His heart attack was caused by a perfect storm of high blood pressure, high cholesterol, and being overweight. But my dad was aso a smoker. A heavy smoker. A cigarette every 12 minutes smoker.
We nagged and pleaded and nagged some more for him to stop. We coughed incessantly and obnoxiously whenever he lit up. We complained about the smell. But he was addicted. He would never have admitted that, but he was.
He tried to stop at least a handful of times, cold turkey, with medication, just cutting back on how many. He started smoking outside and we thought maybe the freezing cold January air would make him quit. It didn’t. Nothing did.
When he had his heart attack, one of the possible scenarios was for him to be placed on the transplant list where he would await a donor heart. While that would not have worked because his heart was too damaged by the heart attack, he wouldn’t have been allowed on the list anyway, and the number one reason why was because he was a lifelong smoker.

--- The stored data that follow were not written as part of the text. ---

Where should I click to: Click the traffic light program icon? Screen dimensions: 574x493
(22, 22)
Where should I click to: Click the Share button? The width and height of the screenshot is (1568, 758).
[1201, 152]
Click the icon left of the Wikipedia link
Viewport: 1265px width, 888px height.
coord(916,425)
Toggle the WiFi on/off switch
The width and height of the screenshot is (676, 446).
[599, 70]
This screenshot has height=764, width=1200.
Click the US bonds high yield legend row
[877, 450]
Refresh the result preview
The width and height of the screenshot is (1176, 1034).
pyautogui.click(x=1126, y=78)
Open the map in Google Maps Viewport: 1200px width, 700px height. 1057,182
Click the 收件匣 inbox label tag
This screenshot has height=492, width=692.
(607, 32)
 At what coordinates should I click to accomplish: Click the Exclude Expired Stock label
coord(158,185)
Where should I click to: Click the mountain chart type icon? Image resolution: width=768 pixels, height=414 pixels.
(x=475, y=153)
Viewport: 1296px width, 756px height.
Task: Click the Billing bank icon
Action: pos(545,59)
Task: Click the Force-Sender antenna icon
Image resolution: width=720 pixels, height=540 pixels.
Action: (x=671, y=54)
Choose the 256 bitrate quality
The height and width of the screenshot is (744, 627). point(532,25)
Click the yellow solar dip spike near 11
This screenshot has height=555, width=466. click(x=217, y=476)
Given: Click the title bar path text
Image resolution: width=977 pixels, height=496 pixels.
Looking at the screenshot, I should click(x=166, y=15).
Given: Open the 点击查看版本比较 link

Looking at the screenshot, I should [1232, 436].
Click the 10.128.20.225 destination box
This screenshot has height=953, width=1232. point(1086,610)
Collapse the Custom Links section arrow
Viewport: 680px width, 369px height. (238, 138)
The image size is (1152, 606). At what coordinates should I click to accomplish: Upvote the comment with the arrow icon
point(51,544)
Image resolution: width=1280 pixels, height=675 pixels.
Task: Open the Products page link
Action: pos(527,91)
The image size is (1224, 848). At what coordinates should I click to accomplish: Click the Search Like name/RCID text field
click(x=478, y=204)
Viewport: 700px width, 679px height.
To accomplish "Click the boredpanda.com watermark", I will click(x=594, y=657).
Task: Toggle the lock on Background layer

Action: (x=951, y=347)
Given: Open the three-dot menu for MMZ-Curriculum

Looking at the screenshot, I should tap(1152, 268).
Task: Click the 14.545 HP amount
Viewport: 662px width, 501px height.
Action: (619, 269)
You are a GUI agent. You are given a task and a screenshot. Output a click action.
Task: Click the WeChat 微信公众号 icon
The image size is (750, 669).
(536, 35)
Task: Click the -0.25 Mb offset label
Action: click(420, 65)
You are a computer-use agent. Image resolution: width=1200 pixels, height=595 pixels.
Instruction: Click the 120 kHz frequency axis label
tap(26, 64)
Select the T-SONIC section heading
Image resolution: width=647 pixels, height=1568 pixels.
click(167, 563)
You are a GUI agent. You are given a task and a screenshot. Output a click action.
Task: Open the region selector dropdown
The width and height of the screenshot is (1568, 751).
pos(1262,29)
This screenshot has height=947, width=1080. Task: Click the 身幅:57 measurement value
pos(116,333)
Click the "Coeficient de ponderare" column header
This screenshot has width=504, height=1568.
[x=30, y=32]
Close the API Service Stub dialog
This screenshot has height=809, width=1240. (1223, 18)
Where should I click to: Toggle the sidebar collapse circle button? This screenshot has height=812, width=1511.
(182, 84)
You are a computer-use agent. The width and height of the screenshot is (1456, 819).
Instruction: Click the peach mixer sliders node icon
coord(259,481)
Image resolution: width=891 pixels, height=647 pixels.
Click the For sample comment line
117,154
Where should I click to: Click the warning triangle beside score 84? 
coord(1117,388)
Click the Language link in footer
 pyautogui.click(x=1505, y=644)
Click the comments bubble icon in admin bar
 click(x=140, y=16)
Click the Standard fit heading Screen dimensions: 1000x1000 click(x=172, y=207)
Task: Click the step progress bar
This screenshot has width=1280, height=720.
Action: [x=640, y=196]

Because of his smoking addiction, he wouldn’t have been eligible for placement on the transplant list had he been strong enough to make it that far. He would have had to live with a portable bypass machine and be smoke free for an entire calendar year before being placed on the list, and then he would have had to wait for a heart. Chances are good he wouldn’t have made it that long, but that wait wouldn’t have been so daunting if he hadn’t been a smoker.
There aren’t a lot of health care related companies who are in the business of helping people stop smoking, but CVS is one of those companies. In 2014, CVS stopped selling tobacco and all tobacco-related products in ALL of its stores. Then it launched Minute Clinic smoking cessation programs in each of its stores.
(Did you know that CVS has vowed to have a Minute Clinic within 10 miles of every residence? That’s pretty fantastic, right?)
The Start to Stop smoking cessation program includes individualized counseling, ongoing coaching to help quitters quit, and nicotine-replacement when applicable. (There’s also a weight loss counseling program, which sounds pretty great, too.)
Per the Centers for Disease Control, smokers who seek help in trying to quit are two to three times more likely to succeed than those who go it alone, as my dad always did. In just 24 hours after quitting, a person’s risk of heart attack starts to diminish, and in 1 year the risk of heart disease becomes half that of a smoker.
I wish my dad had made different choices while he were living, but since he didn’t, all I can do now is spread the story of his life and how we would probably have him here today if he had taken his health more seriously. Companies like CVS are helping to do that.
They’re helping people make changes for life.
This post was written as part of a CVS campaign to promote their Start to Stop smoking cessaion program and #HealthYourself initiatives. My story is my own and if sharing it helps one person quit smoking for good, I’m more than willing to tell it.